Compliance & Certifications
Auth0 supports technical requirements for FAPI, a set of advanced security profiles specified by the OpenID Foundation. FAPI introduces stricter security standards for industries and scenarios that require more security on top of normal OAuth 2.0 and OpenID Connect (OIDC) implementations.
Auth0 is a certified FAPI OpenID Provider for the following two profiles:
FAPI 1 Advanced OP with mTLS, PAR
FAPI 1 Advanced OP with Private Key JWT, PAR
For more information, see FAPI OpenID Providers (OP) & Profiles.
To understand how we incorporated FAPI capabilities into Auth0, see Highly Regulated Identity.
Auth0 is GDPR ready. Auth0 provides information to its customers to help them understand how features and functionality of the Auth0 platform may affect their GDPR compliance obligations.
HIPAA and HITECH
Auth0 is considered as a Business Associate as defined by the US HIPAA and HITECH legislation. For Auth0 customers who qualify as a Covered Entity under US HIPAA legislation and related legislation and regulations and who provide ePHI (electronic Protected Health Information) to Auth0 as part of the Auth0 user profile, Auth0 may qualify as a business associate.
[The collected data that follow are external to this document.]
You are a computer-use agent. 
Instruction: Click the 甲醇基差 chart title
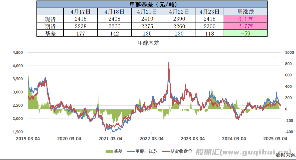(x=148, y=43)
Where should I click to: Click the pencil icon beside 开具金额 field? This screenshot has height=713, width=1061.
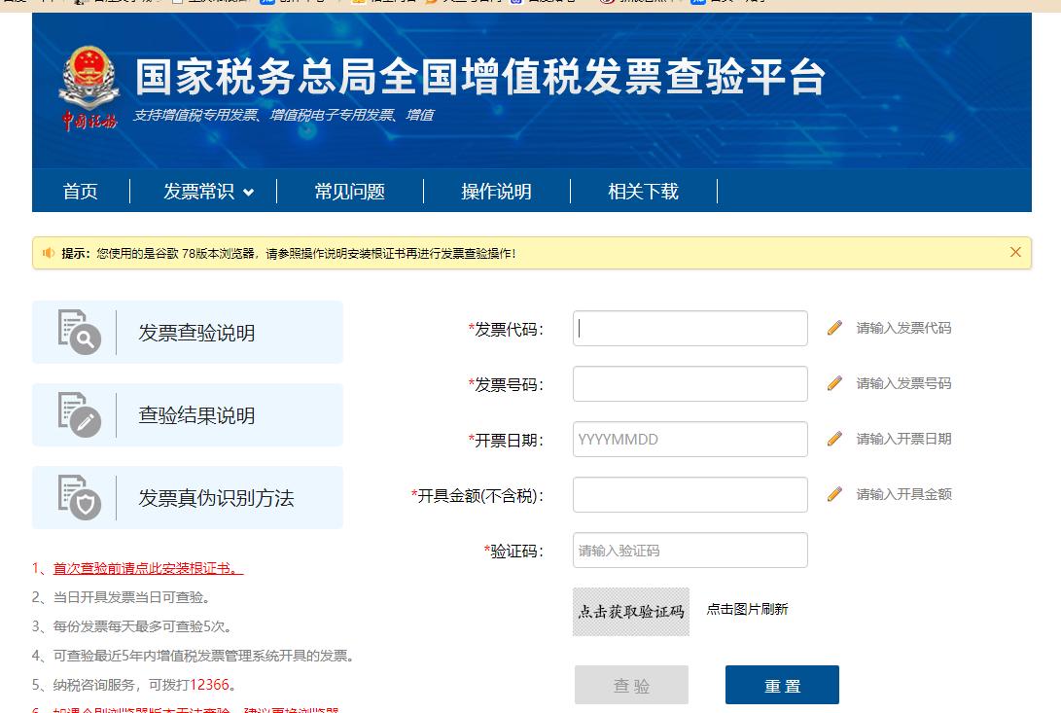[834, 494]
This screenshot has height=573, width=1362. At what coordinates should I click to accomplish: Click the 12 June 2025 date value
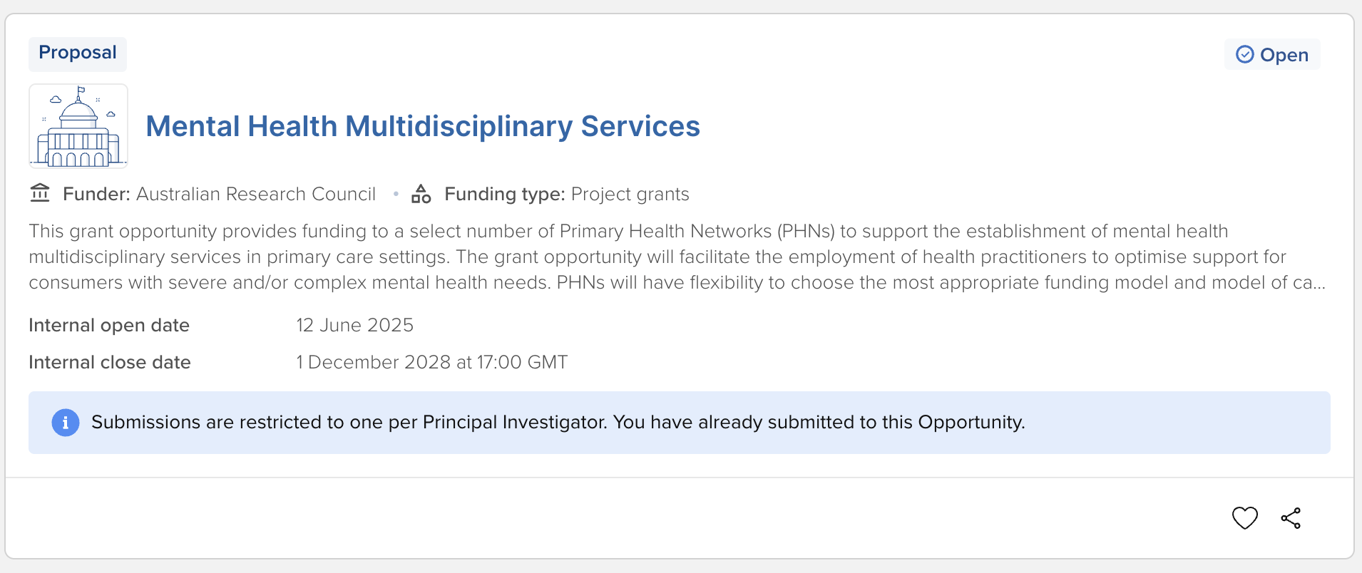point(354,325)
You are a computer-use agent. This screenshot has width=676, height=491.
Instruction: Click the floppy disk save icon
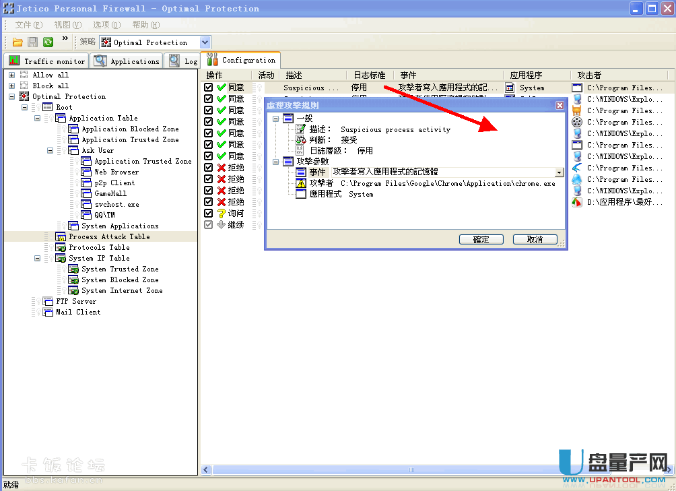pyautogui.click(x=33, y=42)
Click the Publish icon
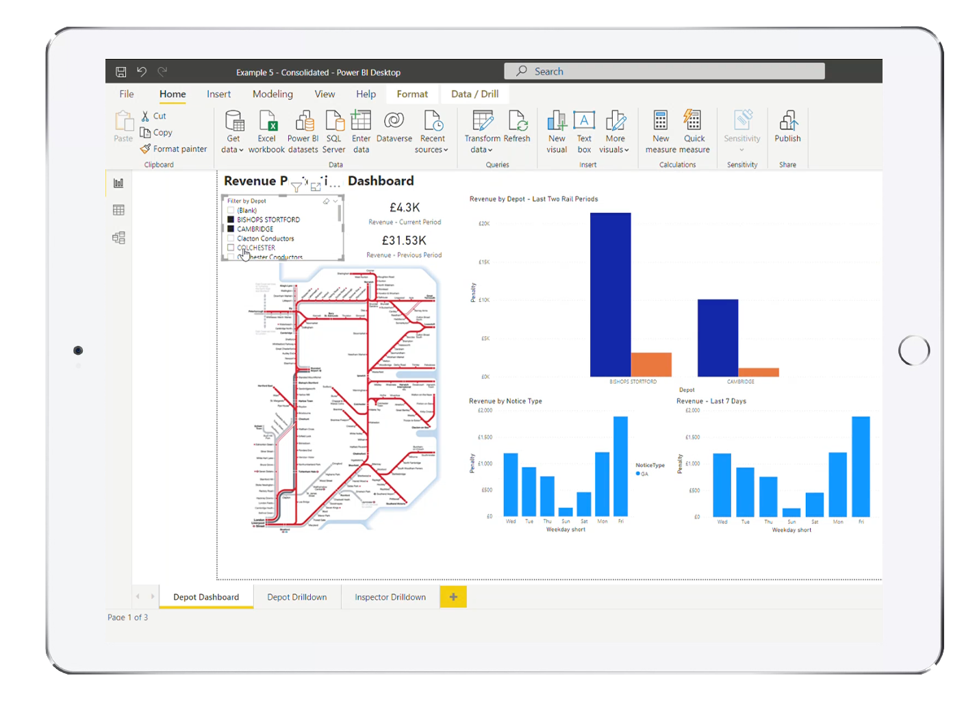 point(787,122)

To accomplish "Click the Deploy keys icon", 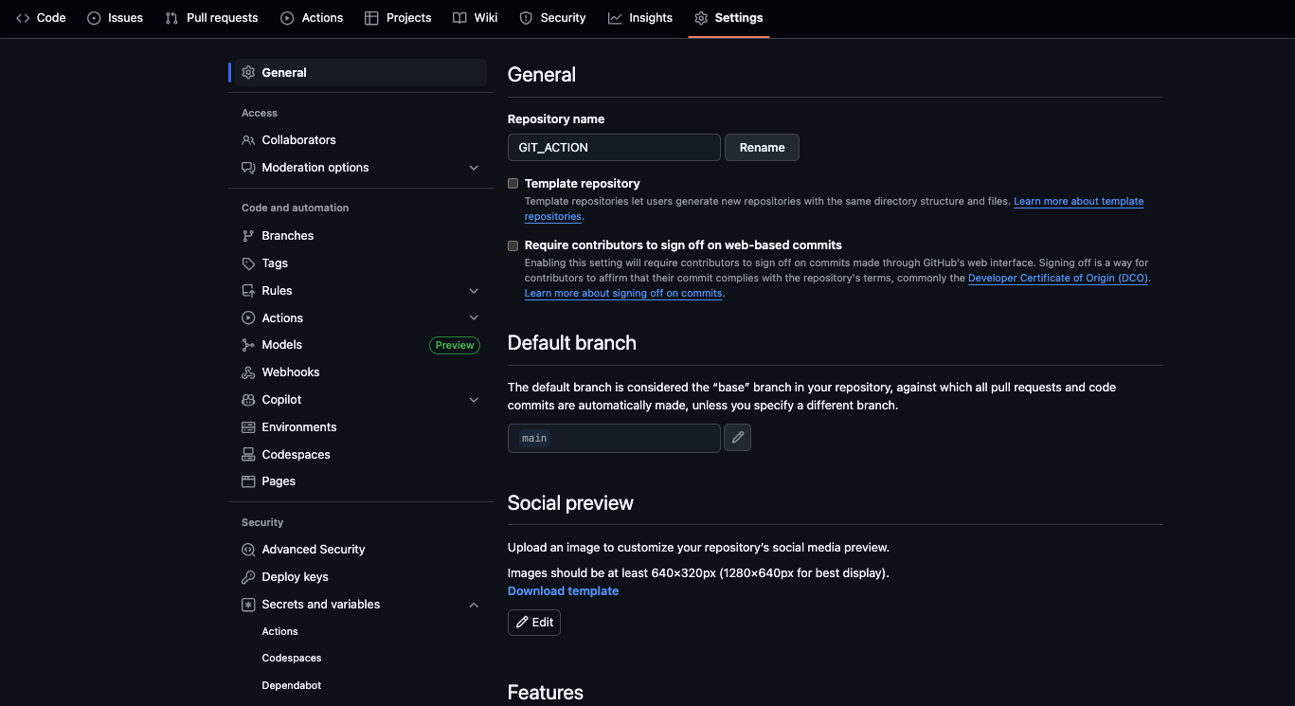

Auth0 can provide its Business Associate Agreement to you upon request. To learn more about HIPAA, read Health Information Privacy on hhs.gov. To learn more about HITECH, read HITECH Act Enforcement Final Rules on hhs.gov. HIPAA compliance is not available on Azure deployments.
Auth0 undergoes an ISO 27001/27018 audit by an independent auditor annually. You can see our ISO 27001/27018 certificate in our Support Center. We can also share our Statement of Applicability (SOA) upon request with a non-disclosure agreement (NDA) signed by a corporate officer authorized to represent the company. To request the SOA, please contact your assigned Technical Account Manager or Account Executive.
Auth0 offers PCI compliant environment deployment models. Our Attestation of Compliance (AOC) and/or Self Assessment Questionnaire (SAQ-D) is available upon request. For a copy of these documents, log in to Auth0 Support Center and select the Compliance option.
Payment Services Directive 2 (PSD2)
We provide the capabilities for customers to build an end-to-end user journey that includes Strong Customer Authentication(SCA) and Dynamic Linking, which dynamically shows transaction details for explicit end-user approval. For more information, read Highly Regulated Identity.
Auth0 undergoes a SOC 2 Type 2 audit by an independent auditor annually. The audit covers all 5 Trust Services Criteria (Security, Availability, Processing Integrity, Confidentiality and Privacy). Log in to Auth0 Support Center and select the Compliance option for a copy of the SOC 2 report.
For information on compliance with technical specifications for authentication, please see our protocols documentation.